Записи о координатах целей
·····
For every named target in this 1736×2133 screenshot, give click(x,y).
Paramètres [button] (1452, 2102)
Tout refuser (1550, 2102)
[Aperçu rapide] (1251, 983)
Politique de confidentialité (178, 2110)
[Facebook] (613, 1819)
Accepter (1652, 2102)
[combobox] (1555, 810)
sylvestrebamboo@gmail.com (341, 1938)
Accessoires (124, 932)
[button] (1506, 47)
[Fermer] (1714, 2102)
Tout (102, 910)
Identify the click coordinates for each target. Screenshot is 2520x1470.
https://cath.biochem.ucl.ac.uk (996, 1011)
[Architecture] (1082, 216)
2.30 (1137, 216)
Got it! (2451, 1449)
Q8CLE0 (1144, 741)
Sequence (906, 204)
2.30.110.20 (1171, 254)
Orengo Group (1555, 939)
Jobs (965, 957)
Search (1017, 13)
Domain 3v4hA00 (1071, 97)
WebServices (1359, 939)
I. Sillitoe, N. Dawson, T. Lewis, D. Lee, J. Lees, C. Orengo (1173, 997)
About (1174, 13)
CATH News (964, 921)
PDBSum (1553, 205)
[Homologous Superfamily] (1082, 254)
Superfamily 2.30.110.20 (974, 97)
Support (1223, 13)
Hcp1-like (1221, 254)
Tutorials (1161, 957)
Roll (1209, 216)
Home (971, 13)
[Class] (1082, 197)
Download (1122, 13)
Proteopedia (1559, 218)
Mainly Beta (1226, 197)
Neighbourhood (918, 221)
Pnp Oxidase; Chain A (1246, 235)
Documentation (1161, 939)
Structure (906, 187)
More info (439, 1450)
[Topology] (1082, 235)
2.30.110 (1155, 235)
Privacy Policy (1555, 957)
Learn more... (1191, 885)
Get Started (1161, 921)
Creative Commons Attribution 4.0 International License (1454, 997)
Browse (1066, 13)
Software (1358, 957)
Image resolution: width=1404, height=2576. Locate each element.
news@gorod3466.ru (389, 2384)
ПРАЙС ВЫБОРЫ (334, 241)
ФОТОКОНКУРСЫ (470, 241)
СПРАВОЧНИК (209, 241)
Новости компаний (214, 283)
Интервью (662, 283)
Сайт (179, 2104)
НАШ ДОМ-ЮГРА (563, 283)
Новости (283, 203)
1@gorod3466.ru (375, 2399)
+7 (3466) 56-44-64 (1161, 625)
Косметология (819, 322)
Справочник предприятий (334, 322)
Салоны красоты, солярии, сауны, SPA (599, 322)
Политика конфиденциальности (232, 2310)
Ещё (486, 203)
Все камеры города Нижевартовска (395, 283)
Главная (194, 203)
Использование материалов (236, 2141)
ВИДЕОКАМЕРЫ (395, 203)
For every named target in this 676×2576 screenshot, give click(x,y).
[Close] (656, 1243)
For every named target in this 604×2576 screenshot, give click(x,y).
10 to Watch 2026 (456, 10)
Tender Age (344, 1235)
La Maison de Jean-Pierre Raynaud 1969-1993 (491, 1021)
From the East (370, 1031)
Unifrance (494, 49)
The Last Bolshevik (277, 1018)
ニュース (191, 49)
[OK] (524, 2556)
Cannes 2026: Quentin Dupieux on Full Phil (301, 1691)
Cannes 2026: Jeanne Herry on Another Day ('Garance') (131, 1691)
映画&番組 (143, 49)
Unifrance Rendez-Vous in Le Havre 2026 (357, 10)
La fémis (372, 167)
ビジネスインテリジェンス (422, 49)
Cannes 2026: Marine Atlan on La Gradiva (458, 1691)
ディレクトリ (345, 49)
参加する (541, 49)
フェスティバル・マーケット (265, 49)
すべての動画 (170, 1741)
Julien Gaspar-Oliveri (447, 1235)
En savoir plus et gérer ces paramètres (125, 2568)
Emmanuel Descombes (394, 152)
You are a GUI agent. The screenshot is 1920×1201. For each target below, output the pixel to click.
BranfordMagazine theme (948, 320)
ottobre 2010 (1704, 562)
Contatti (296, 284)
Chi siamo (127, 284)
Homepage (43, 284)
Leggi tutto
·····
▶ ЗАДАНИЕ
Отредактируйте список: замените «Tutorials» на «Guides», больше ничего не меняйте и приведите весь список целиком.

▶ ОТВЕТ
For every named target in this 1736×2133 screenshot, give click(x,y).
Paramètres [button] (1452, 2102)
Tout refuser (1550, 2102)
[Aperçu rapide] (1251, 983)
Politique de confidentialité (178, 2110)
[Facebook] (613, 1819)
Accepter (1652, 2102)
[combobox] (1555, 810)
sylvestrebamboo@gmail.com (341, 1938)
Accessoires (124, 932)
[button] (1506, 47)
[Fermer] (1714, 2102)
Tout (102, 910)
Identify the click coordinates for each target. Screenshot is 2520x1470.
https://cath.biochem.ucl.ac.uk (996, 1011)
[Architecture] (1082, 216)
2.30 (1137, 216)
Got it! (2451, 1449)
Q8CLE0 (1144, 741)
Sequence (906, 204)
2.30.110.20 (1171, 254)
Orengo Group (1555, 939)
Jobs (965, 957)
Search (1017, 13)
Domain 3v4hA00 (1071, 97)
WebServices (1359, 939)
I. Sillitoe, N. Dawson, T. Lewis, D. Lee, J. Lees, C. Orengo (1173, 997)
About (1174, 13)
CATH News (964, 921)
PDBSum (1553, 205)
[Homologous Superfamily] (1082, 254)
Superfamily 2.30.110.20 (974, 97)
Support (1223, 13)
Hcp1-like (1221, 254)
Guides (1161, 957)
Roll (1209, 216)
Home (971, 13)
[Class] (1082, 197)
Download (1122, 13)
Proteopedia (1559, 218)
Mainly Beta (1226, 197)
Neighbourhood (918, 221)
Pnp Oxidase; Chain A (1246, 235)
Documentation (1161, 939)
Structure (906, 187)
More info (439, 1450)
[Topology] (1082, 235)
2.30.110 (1155, 235)
Privacy Policy (1555, 957)
Learn more... (1191, 885)
Get Started (1161, 921)
Creative Commons Attribution 4.0 International License (1454, 997)
Browse (1066, 13)
Software (1358, 957)
Image resolution: width=1404, height=2576. Locate each element.
news@gorod3466.ru (389, 2384)
ПРАЙС ВЫБОРЫ (334, 241)
ФОТОКОНКУРСЫ (470, 241)
СПРАВОЧНИК (209, 241)
Новости компаний (214, 283)
Интервью (662, 283)
Сайт (179, 2104)
НАШ ДОМ-ЮГРА (563, 283)
Новости (283, 203)
1@gorod3466.ru (375, 2399)
+7 (3466) 56-44-64 (1161, 625)
Косметология (819, 322)
Справочник предприятий (334, 322)
Салоны красоты, солярии, сауны, SPA (599, 322)
Политика конфиденциальности (232, 2310)
Ещё (486, 203)
Все камеры города Нижевартовска (395, 283)
Главная (194, 203)
Использование материалов (236, 2141)
ВИДЕОКАМЕРЫ (395, 203)
For every named target in this 676×2576 screenshot, give click(x,y).
[Close] (656, 1243)
For every named target in this 604×2576 screenshot, give click(x,y).
10 to Watch 2026 (456, 10)
Tender Age (344, 1235)
La Maison de Jean-Pierre Raynaud 1969-1993 (491, 1021)
From the East (370, 1031)
Unifrance (494, 49)
The Last Bolshevik (277, 1018)
ニュース (191, 49)
[OK] (524, 2556)
Cannes 2026: Quentin Dupieux on Full Phil (301, 1691)
Cannes 2026: Jeanne Herry on Another Day ('Garance') (131, 1691)
映画&番組 (143, 49)
Unifrance Rendez-Vous in Le Havre 2026 (357, 10)
La fémis (372, 167)
ビジネスインテリジェンス (422, 49)
Cannes 2026: Marine Atlan on La Gradiva (458, 1691)
ディレクトリ (345, 49)
参加する (541, 49)
フェスティバル・マーケット (265, 49)
すべての動画 (170, 1741)
Julien Gaspar-Oliveri (447, 1235)
En savoir plus et gérer ces paramètres (125, 2568)
Emmanuel Descombes (394, 152)
You are a GUI agent. The screenshot is 1920×1201. For each target below, output the pixel to click.
BranfordMagazine theme (948, 320)
ottobre 2010 (1704, 562)
Contatti (296, 284)
Chi siamo (127, 284)
Homepage (43, 284)
Leggi tutto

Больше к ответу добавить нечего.